### STATED TASK:
Rewrite all of the data below, replacing every occurrence of "Locate an element on the screen" with "Find an element on the screen" and leaving everything else unchanged.

### STORED RECORDS:
--*--
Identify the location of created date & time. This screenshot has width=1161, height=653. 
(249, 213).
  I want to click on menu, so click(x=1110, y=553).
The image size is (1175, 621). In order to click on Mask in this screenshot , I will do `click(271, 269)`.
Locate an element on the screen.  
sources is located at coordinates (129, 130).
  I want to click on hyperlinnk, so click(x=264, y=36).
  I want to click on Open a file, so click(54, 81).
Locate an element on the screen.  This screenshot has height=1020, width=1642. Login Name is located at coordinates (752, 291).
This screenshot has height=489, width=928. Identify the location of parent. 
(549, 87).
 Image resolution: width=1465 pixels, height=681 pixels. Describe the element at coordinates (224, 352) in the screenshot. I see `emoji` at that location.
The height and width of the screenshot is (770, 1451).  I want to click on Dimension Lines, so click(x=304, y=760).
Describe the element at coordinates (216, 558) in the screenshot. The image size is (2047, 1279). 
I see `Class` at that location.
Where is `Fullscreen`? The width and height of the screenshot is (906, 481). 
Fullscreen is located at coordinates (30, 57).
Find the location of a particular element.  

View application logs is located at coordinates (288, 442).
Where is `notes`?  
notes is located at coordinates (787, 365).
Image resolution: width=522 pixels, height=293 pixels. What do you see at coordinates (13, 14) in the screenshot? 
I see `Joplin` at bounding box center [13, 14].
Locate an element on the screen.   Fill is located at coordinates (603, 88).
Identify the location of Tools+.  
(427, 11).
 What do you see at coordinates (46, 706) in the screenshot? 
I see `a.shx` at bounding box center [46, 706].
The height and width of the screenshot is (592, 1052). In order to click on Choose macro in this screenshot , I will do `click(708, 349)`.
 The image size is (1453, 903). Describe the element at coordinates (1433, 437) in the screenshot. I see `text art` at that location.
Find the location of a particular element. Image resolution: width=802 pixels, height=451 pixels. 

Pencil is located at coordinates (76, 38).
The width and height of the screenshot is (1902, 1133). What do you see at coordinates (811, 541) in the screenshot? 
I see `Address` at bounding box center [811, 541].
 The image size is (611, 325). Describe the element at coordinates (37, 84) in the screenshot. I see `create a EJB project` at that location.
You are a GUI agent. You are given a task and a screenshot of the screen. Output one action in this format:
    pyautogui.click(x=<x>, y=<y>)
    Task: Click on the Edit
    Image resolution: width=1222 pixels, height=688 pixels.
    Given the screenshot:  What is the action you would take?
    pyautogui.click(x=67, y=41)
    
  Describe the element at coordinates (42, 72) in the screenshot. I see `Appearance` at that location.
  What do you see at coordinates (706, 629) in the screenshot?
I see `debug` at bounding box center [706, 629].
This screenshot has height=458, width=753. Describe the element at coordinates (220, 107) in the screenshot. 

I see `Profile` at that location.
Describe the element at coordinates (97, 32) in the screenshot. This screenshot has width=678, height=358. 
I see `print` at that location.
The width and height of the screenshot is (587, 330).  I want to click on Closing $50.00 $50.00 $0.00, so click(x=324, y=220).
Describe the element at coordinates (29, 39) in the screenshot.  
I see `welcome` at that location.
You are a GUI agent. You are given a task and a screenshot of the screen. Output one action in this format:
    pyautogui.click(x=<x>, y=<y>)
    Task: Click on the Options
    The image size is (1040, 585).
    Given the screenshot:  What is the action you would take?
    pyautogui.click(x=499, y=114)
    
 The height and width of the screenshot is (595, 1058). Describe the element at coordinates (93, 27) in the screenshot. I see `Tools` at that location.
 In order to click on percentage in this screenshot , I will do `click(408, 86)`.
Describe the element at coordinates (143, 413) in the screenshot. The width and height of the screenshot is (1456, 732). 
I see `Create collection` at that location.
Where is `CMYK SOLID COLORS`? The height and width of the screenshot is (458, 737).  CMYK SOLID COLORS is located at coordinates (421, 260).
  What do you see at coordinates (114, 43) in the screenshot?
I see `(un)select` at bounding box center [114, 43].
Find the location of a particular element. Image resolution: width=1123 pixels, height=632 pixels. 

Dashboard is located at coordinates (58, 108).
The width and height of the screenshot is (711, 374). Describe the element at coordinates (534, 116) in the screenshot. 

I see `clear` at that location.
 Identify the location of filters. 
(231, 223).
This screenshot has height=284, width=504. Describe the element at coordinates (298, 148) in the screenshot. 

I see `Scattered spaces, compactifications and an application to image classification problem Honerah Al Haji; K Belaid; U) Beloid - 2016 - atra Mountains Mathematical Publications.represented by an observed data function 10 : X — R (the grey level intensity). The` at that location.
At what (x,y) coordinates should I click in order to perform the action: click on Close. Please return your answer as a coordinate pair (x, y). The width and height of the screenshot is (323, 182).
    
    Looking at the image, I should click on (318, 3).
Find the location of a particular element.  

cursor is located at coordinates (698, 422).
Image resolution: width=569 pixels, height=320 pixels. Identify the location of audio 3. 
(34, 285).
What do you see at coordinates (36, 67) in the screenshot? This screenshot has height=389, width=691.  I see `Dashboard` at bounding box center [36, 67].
--*--
### THE ANSWER:
Identify the location of created date & time. This screenshot has width=1161, height=653. 
(249, 213).
  I want to click on menu, so click(x=1110, y=553).
The image size is (1175, 621). In order to click on Mask in this screenshot , I will do `click(271, 269)`.
Find an element on the screen.  
sources is located at coordinates (129, 130).
  I want to click on hyperlinnk, so click(x=264, y=36).
  I want to click on Open a file, so click(54, 81).
Find an element on the screen.  This screenshot has height=1020, width=1642. Login Name is located at coordinates (752, 291).
This screenshot has height=489, width=928. Identify the location of parent. 
(549, 87).
 Image resolution: width=1465 pixels, height=681 pixels. Describe the element at coordinates (224, 352) in the screenshot. I see `emoji` at that location.
The height and width of the screenshot is (770, 1451).  I want to click on Dimension Lines, so click(x=304, y=760).
Describe the element at coordinates (216, 558) in the screenshot. The image size is (2047, 1279). 
I see `Class` at that location.
Where is `Fullscreen`? The width and height of the screenshot is (906, 481). 
Fullscreen is located at coordinates (30, 57).
Find the location of a particular element.  

View application logs is located at coordinates (288, 442).
Where is `notes`?  
notes is located at coordinates (787, 365).
Image resolution: width=522 pixels, height=293 pixels. What do you see at coordinates (13, 14) in the screenshot? 
I see `Joplin` at bounding box center [13, 14].
Find an element on the screen.   Fill is located at coordinates (603, 88).
Identify the location of Tools+.  
(427, 11).
 What do you see at coordinates (46, 706) in the screenshot? 
I see `a.shx` at bounding box center [46, 706].
The height and width of the screenshot is (592, 1052). In order to click on Choose macro in this screenshot , I will do `click(708, 349)`.
 The image size is (1453, 903). Describe the element at coordinates (1433, 437) in the screenshot. I see `text art` at that location.
Find the location of a particular element. Image resolution: width=802 pixels, height=451 pixels. 

Pencil is located at coordinates (76, 38).
The width and height of the screenshot is (1902, 1133). What do you see at coordinates (811, 541) in the screenshot? 
I see `Address` at bounding box center [811, 541].
 The image size is (611, 325). Describe the element at coordinates (37, 84) in the screenshot. I see `create a EJB project` at that location.
You are a GUI agent. You are given a task and a screenshot of the screen. Output one action in this format:
    pyautogui.click(x=<x>, y=<y>)
    Task: Click on the Edit
    Image resolution: width=1222 pixels, height=688 pixels.
    Given the screenshot:  What is the action you would take?
    pyautogui.click(x=67, y=41)
    
  Describe the element at coordinates (42, 72) in the screenshot. I see `Appearance` at that location.
  What do you see at coordinates (706, 629) in the screenshot?
I see `debug` at bounding box center [706, 629].
This screenshot has height=458, width=753. Describe the element at coordinates (220, 107) in the screenshot. 

I see `Profile` at that location.
Describe the element at coordinates (97, 32) in the screenshot. This screenshot has width=678, height=358. 
I see `print` at that location.
The width and height of the screenshot is (587, 330).  I want to click on Closing $50.00 $50.00 $0.00, so click(x=324, y=220).
Describe the element at coordinates (29, 39) in the screenshot.  
I see `welcome` at that location.
You are a GUI agent. You are given a task and a screenshot of the screen. Output one action in this format:
    pyautogui.click(x=<x>, y=<y>)
    Task: Click on the Options
    The image size is (1040, 585).
    Given the screenshot:  What is the action you would take?
    pyautogui.click(x=499, y=114)
    
 The height and width of the screenshot is (595, 1058). Describe the element at coordinates (93, 27) in the screenshot. I see `Tools` at that location.
 In order to click on percentage in this screenshot , I will do `click(408, 86)`.
Describe the element at coordinates (143, 413) in the screenshot. The width and height of the screenshot is (1456, 732). 
I see `Create collection` at that location.
Where is `CMYK SOLID COLORS`? The height and width of the screenshot is (458, 737).  CMYK SOLID COLORS is located at coordinates (421, 260).
  What do you see at coordinates (114, 43) in the screenshot?
I see `(un)select` at bounding box center [114, 43].
Find the location of a particular element. Image resolution: width=1123 pixels, height=632 pixels. 

Dashboard is located at coordinates (58, 108).
The width and height of the screenshot is (711, 374). Describe the element at coordinates (534, 116) in the screenshot. 

I see `clear` at that location.
 Identify the location of filters. 
(231, 223).
This screenshot has height=284, width=504. Describe the element at coordinates (298, 148) in the screenshot. 

I see `Scattered spaces, compactifications and an application to image classification problem Honerah Al Haji; K Belaid; U) Beloid - 2016 - atra Mountains Mathematical Publications.represented by an observed data function 10 : X — R (the grey level intensity). The` at that location.
At what (x,y) coordinates should I click in order to perform the action: click on Close. Please return your answer as a coordinate pair (x, y). The width and height of the screenshot is (323, 182).
    
    Looking at the image, I should click on (318, 3).
Find the location of a particular element.  

cursor is located at coordinates (698, 422).
Image resolution: width=569 pixels, height=320 pixels. Identify the location of audio 3. 
(34, 285).
What do you see at coordinates (36, 67) in the screenshot? This screenshot has height=389, width=691.  I see `Dashboard` at bounding box center [36, 67].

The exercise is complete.